Les conditions suspensives

Les conditions suspensives permettent de renoncer à la vente si l’événement qu’elles visent ne se réalise pas : par exemple la condition d’obtention du prêt par l’acheteur.

Au sein du compromis de vente établi entre particuliers, il est capital d'ajouter toutes les clauses suspensives qui peuvent être nécessaires au contrat. Les exemples les plus courants sont les suivants : obtention du prêt, absence de préemption du bien par la Mairie, absence de servitude, réalisation d'une vente préalable... Pour ne rien oublier et éviter les impasses, il est vivement recommandé de consulter un professionnel du droit immobilier.


Les annexes

Le compromis de vente entre particuliers doit être assorti d'annexes obligatoires : en leur absence, la validité du contrat pourrait être remise en cause.

Pire, le vendeur pourrait s'exposer à des poursuites pour dol ou vices cachés à l'issue de la vente immobilière.
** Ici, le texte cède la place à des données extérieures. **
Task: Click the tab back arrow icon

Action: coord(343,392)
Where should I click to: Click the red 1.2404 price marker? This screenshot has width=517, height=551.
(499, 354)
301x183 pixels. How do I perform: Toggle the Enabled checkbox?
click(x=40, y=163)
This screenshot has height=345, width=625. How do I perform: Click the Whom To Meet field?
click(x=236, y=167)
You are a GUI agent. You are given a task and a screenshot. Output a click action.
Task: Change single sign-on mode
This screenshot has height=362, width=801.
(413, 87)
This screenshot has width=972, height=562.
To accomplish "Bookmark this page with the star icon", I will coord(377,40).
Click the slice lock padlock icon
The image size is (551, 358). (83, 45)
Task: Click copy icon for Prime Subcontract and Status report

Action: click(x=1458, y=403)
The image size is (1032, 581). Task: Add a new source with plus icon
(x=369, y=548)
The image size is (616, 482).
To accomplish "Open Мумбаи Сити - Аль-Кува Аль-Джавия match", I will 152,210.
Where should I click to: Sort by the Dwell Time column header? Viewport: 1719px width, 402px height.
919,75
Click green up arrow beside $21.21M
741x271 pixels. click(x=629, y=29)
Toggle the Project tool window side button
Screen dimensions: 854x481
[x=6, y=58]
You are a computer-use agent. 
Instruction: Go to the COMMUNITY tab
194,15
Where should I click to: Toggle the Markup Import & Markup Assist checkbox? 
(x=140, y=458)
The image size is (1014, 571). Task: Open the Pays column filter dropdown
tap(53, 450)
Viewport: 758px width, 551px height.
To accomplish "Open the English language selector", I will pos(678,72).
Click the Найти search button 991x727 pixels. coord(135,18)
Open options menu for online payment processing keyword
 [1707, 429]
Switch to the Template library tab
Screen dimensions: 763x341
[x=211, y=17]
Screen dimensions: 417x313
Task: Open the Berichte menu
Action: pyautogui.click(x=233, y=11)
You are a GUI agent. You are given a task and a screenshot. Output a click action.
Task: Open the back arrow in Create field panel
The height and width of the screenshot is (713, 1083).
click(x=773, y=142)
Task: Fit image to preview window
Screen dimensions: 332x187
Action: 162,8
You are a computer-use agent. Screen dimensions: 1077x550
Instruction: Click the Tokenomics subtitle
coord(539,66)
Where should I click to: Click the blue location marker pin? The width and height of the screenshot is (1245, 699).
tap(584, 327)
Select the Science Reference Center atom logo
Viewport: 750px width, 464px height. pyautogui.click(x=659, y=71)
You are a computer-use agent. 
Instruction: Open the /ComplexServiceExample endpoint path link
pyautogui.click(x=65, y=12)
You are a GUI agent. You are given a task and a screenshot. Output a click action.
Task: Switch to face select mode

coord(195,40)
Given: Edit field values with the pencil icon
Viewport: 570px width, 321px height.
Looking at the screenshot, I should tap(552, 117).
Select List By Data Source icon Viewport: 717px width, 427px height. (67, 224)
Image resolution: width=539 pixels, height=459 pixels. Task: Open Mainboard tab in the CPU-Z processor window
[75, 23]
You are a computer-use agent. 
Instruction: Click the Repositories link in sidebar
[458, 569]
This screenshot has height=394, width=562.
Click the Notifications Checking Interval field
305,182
La liste complète dépend de l'ancienneté du bien, de sa nature et de sa situation géographique. Pour l’essentiel, il s’agira pour le vendeur de communiquer :

  • Le Dossier de Diagnostic Technique contenant le diagnostic de performance énergétique, l'état des risques naturels et technologiques et le constat de risque d'exposition au plomb, à l'amiante et au radon,
  • L’attestation de l'état de l'installation d'électricité, de gaz et le certificat de conformité de l'installation d’assainissement non collectif, le cas échéant.


Dans l’hypothèse d’un compromis de vente entre particuliers relatif à un lot en copropriété, le vendeur devra fournir :

  • L’attestation de surface conforme à la loi Carrez,
  • Les trois derniers procès-verbaux d'assemblée générale,
  • Le règlement de copropriété et l’état descriptif de division,
  • La fiche synthétique de la copropriété établie par le syndic qui regroupe les données financières et techniques de l’immeuble, 
  • Le carnet d'entretien de l'immeuble, sauf si l'acheteur est déjà propriétaire d'au moins un lot dans la copropriété,
  • Un « pré-état daté » qui comporte :
- Le montant des charges courantes et des travaux payés par le vendeur pendant les deux exercices comptables précédant la vente,

- Lorsque le syndicat des copropriétaires dispose d’un fonds de travaux, le montant de la part du fonds travaux rattachée au lot principal vendu et le montant de la dernière cotisation au fonds versée par le copropriétaire,

- Les sommes que l'acheteur est susceptible de devoir au syndicat des copropriétaires ainsi que celles dont le vendeur serait débiteur à l'égard du syndicat,

- L’état global des impayés de charges au sein du syndicat et de la dette vis-à-vis des fournisseurs.

Ces deux derniers documents ne sont pas à fournir si votre bien est situé dans une petite copropriété de moins de 10 lots, et dont le budget moyen des trois derniers exercices est inférieur à 15 000 €.